Kerstin Prill and her husband Thorsten are German born Brits who have served the Lord in England for 10 years and in Namibia for 9 years. Having received the call into a new ministry at Edinburgh Bible College they left Namibia in 2017 to serve as Crosslinks mission partners in Scotland. In this second of four blog posts, Kerstin reflects on her experience with pain in times of transition and culture shock.
In my first blog post I described how the acknowledgment of feeling angry was a helpful first step in overcoming it. I needed to stop analysing and blaming others. There is no better guide than the word of God to help in this process. It is like a mirror confronting me with who I am, but at the same time treating me with kindness, grace and mercy.
Anger is a feeling that frequently features in the Bible. What a relief! I am in good company with kings, prophets, the disciples and even Jesus. If getting angry is part and parcel of life, who am I to deny it? However, in most cases where anger is mentioned in the Bible we are told to get rid of it. God knows that righteous anger is rather rare. It did not take me long to realise that my anger was more harmful than helpful. It was like a weed: finding its roots would be the first and most important step to control it.
Jonathan Parnell says that ‘in one degree or another, anger is our response to whatever endangers something we love.’ This observation has really helped me to analyse and better understand the roots of my anger. It is helpful to ask, ‘what matters to me so much that I react so strongly?’ There are as many reasons to become angry as there are people. I have identified three common reasons: pain, shame and guilt. In this blog post I would like to focus on pain.
I expected the pain of missing my friends, routines, ministry and church. I knew I would be going through stages of grief and that anger was part of that. But it’s always the things that you don’t anticipate that cause you most problems.
Africa is a young continent. The average age in Namibia is 21. At the age of 50 I was an old person. In the supermarket people would direct me to the till for the elderly so that I didn’t have to queue. Our social life revolved around those who were 10-30 years younger than us. Young people considered it an honour to spend time with us because they value the experience and wisdom that often comes with age.

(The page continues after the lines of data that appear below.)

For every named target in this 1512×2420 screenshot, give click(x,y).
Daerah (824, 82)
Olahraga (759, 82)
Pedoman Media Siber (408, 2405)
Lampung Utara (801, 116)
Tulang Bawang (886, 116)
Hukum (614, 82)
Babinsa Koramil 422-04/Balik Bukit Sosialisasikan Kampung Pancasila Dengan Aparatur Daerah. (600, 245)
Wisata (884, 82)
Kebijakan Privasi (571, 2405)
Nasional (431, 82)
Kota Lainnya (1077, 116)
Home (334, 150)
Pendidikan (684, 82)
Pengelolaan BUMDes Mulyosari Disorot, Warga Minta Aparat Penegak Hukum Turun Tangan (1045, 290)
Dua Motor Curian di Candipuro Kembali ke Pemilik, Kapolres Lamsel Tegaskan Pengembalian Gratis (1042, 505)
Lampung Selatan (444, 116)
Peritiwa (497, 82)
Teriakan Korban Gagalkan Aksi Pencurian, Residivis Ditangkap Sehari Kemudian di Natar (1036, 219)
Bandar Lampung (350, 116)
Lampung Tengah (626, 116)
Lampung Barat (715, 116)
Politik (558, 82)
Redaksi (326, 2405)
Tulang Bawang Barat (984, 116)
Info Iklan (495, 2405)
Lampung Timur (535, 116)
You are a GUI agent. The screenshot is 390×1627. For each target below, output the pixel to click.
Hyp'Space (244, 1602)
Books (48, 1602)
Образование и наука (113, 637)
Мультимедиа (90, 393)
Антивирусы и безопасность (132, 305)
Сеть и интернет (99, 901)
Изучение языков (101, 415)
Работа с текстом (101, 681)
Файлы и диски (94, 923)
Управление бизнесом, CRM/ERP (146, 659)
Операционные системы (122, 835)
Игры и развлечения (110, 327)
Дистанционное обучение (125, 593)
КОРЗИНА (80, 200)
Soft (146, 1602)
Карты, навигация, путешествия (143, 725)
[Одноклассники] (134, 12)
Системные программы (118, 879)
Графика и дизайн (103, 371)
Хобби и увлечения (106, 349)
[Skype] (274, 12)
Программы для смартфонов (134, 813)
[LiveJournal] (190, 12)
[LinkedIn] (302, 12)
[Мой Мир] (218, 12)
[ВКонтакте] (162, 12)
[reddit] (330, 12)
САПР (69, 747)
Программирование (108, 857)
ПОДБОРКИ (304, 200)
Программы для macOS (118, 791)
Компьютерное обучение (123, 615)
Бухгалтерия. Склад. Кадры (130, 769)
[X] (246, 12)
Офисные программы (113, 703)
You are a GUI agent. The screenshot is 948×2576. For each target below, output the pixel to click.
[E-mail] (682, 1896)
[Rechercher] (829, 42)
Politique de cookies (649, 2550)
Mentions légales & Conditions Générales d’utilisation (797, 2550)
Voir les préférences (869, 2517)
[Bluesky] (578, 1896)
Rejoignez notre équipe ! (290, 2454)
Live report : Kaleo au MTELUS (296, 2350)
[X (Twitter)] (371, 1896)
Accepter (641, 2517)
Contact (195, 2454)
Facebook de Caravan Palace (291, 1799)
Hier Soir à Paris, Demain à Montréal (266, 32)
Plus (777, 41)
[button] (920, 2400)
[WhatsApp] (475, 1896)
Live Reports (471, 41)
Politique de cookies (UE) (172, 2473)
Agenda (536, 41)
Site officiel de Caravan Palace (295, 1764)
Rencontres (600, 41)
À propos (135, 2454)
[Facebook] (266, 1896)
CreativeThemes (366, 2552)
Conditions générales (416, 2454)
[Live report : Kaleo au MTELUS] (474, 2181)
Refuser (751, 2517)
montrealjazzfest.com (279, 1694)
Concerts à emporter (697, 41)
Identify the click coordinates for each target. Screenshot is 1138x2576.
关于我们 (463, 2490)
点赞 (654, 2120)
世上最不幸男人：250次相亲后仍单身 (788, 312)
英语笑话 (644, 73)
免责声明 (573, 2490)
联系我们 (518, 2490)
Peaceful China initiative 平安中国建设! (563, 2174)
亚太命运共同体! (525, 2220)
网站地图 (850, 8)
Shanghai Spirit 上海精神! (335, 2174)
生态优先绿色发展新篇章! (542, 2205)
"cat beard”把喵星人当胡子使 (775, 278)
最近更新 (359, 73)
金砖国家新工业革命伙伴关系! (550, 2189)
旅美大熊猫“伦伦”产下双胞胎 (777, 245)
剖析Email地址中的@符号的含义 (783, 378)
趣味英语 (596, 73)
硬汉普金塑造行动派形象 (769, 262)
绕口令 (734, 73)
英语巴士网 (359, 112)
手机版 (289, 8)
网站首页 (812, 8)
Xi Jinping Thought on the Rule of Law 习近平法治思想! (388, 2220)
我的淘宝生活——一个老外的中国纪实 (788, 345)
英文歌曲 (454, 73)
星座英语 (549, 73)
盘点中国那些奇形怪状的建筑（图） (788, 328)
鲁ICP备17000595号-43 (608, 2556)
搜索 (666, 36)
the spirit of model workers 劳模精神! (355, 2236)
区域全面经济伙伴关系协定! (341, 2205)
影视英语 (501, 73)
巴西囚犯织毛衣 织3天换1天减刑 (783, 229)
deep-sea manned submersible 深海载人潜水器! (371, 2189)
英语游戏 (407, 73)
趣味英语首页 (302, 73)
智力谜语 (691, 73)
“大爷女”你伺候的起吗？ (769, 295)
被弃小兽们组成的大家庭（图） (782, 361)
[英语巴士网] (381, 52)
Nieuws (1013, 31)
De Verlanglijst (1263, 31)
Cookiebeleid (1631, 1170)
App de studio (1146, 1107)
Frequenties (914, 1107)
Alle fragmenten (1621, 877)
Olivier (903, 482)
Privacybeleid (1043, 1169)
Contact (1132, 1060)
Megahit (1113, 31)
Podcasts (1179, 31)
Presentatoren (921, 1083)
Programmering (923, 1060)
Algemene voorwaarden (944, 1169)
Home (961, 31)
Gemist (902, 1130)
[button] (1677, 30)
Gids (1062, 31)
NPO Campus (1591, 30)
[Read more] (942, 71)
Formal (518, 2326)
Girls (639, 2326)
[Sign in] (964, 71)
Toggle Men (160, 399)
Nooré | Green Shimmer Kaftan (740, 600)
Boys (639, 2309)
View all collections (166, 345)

In Scotland, I quickly realised the difference in attitude. From being looked up to in Namibia and invited to give talks at young women’s events, I was now being politely ignored by young people. I went from being treated as a mother (because any married woman is considered a mother in Namibia) to being very conscious that I was not meant to attend any of the family events at church because I do not have any children. Since the average age in Scotland is 42 and the average age of churchgoers is 61, I am now being welcomed as a young-ish person.
As I analysed the age issue, I asked myself what was at stake that I truly loved? In Namibia I loved the fact that getting older was considered a privilege, a true gift from God. Some women literally bragged about the fact that they had reached the age of 50 or 60. I also loved spending time with young people. It not only made me feel younger, I also loved being respected and appreciated by them. What was at stake was my attitude towards my own age, my need for love and acceptance, my fear of ageing faster than I wanted to.
This is just one of many examples of pain as the result of change and loss. Once a feeling is analysed and acknowledged, God can correct and comfort me through his word. I have since experienced his love and acceptance in a much deeper way than through any human being. This is an important step towards a healing process. I am so grateful to our friends who have patiently listened and expressed empathy. In processing these thoughts, I began to accept what I could not change and asked Jesus to show me how he wanted me to serve him in this new context.